Chomsky’s Propaganda Model
Baudrillard’s Hyperreality
Cohen's Moral Panics
Frankfurt School's Culture Industry
Structure & Agency Links
100

The overarching framework by Chomsky and Herman that suggests media shapes consent for elite interests.

What is the propaganda model?

100

This postmodern theorist argued that the media doesn’t just reflect reality—it constructs it.

Who is Jean Baudrillard?

100

In moral panic theory, the term for the group scapegoated as a threat to societal values.

What is folk-devils?

100

Term Horkheimer & Adorno used for the system of mass-produced culture that manipulates people

What is the Culture Industry?

100

Name one way Chomsky’s model shows how structure limits individual choice about media messages.

What is corporate ownership shapes content?

200

Filter describing media’s dependence on this kind of revenue, shaping what gets covered.

What is advertising?

200

Baudrillard's term for the blending of symbols and reality—where representations replace the “real.”

What is hyper-reality?

200

Term for the escalating social reaction disproportional to actual threat.

What is a moral panic?

200

This concept refers to desires socially constructed by media to serve capitalist ends

What are false needs?

200

How might Baudrillard’s hyperreality reduce our ability to distinguish reality from representation?
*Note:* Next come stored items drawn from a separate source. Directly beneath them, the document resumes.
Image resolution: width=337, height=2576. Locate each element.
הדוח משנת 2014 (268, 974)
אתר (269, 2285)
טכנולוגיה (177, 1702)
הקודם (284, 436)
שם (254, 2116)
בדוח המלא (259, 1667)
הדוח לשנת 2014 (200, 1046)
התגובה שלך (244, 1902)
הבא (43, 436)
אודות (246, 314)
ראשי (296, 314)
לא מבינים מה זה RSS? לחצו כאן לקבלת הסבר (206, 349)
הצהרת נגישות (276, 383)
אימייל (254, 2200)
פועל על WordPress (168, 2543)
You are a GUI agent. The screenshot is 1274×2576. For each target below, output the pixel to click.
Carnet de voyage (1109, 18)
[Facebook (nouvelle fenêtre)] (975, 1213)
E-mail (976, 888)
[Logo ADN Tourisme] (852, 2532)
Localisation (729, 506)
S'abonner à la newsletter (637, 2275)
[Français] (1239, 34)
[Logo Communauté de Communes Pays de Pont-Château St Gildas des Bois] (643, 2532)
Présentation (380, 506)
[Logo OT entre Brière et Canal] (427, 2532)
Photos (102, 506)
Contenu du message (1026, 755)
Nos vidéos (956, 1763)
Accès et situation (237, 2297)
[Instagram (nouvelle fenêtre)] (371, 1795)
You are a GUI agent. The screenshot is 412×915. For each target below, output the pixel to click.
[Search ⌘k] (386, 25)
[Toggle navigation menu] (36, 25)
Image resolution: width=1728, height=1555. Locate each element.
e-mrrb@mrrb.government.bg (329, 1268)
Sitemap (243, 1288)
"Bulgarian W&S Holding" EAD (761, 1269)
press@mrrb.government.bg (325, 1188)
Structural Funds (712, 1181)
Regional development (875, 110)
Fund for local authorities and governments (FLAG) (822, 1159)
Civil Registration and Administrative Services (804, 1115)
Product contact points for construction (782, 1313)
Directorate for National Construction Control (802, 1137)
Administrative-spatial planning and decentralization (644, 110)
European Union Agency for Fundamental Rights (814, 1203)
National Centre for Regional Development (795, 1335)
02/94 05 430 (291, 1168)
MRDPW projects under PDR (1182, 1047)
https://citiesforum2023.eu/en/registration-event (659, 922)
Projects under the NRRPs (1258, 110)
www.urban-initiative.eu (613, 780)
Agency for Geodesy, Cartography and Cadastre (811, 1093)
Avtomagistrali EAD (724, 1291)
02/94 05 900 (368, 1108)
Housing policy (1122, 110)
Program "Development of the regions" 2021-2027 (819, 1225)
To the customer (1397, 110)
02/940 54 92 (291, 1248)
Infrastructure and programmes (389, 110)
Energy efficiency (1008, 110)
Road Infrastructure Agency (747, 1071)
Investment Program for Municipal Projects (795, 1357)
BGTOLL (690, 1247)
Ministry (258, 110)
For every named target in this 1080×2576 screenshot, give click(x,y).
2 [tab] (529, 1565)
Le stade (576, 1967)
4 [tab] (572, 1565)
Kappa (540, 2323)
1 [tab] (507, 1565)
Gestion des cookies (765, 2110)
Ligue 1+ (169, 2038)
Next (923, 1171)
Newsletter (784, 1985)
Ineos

What is loss of critical agency to discern the real?

300

The first “filter” in Chomsky’s model, involving who owns media outlets.

What is ownership?
300

When a simulated experience (like Disneyland) feels more “real” than reality, it’s called this.

What is simulacrum?

300

A moral panic is an exaggerated reaction to this.

What is a perceived threat to social norms or values?

300

The effect of media content designed for distraction, not critical engagement.

What is passive consumption?

300

Moral panic’s amplification process (the resulting action from a moral panic) is a structural mechanism; what is an example of agency within it?

What is community resistance, media literacy, counter-narratives?

400

This “filter” refers to the media’s reliance on institutional gatekeepers for information.

What is sourcing?

400

When media versions of reality are edited, filtered, or staged until they seem “more real than real.”

What is a simulation?

400

The author and book behind the moral panic theory.

Who is Stanley Cohen, and what is Folk Devils and Moral Panics?

400

When a reality show normalises a narrow beauty ideal, it reinforces this, in Frankfurt School terms.

What is ideological control?

400

The Frankfurt School argued that the culture industry enforces norms—what’s one way viewers might resist?

What is more critical media consumption, supporting independent media?

500

Label this: backlash campaigns that can punish and discipline media for stepping out of line.

What is flak?

500

In Baudrillard’s view, media maintains this “illusion of actuality” to keep us consuming and entertained.

What is the illusion of reality created by consumer culture?

500

Put these stages of a moral panic in order: public concern, media exaggeration, identification of a threat, authority response, social change or receding panic

What is 1) Identification, 2) Media response, 3) Public anxiety, 4) Response from authorities, 5) Panic recedes or results in change?

500

The theorist known for theorising the 'fall of the public sphere'. 

Who is Jurgen Habermas?
500

Combine two theories: explain how Chomsky and the Frankfurt School both see media as a structural force, summarized in one sentence.

What is Both the Propaganda Model and the Culture Industry argue that media systems, motivated by economics and power, shape public perception and limit critical agency?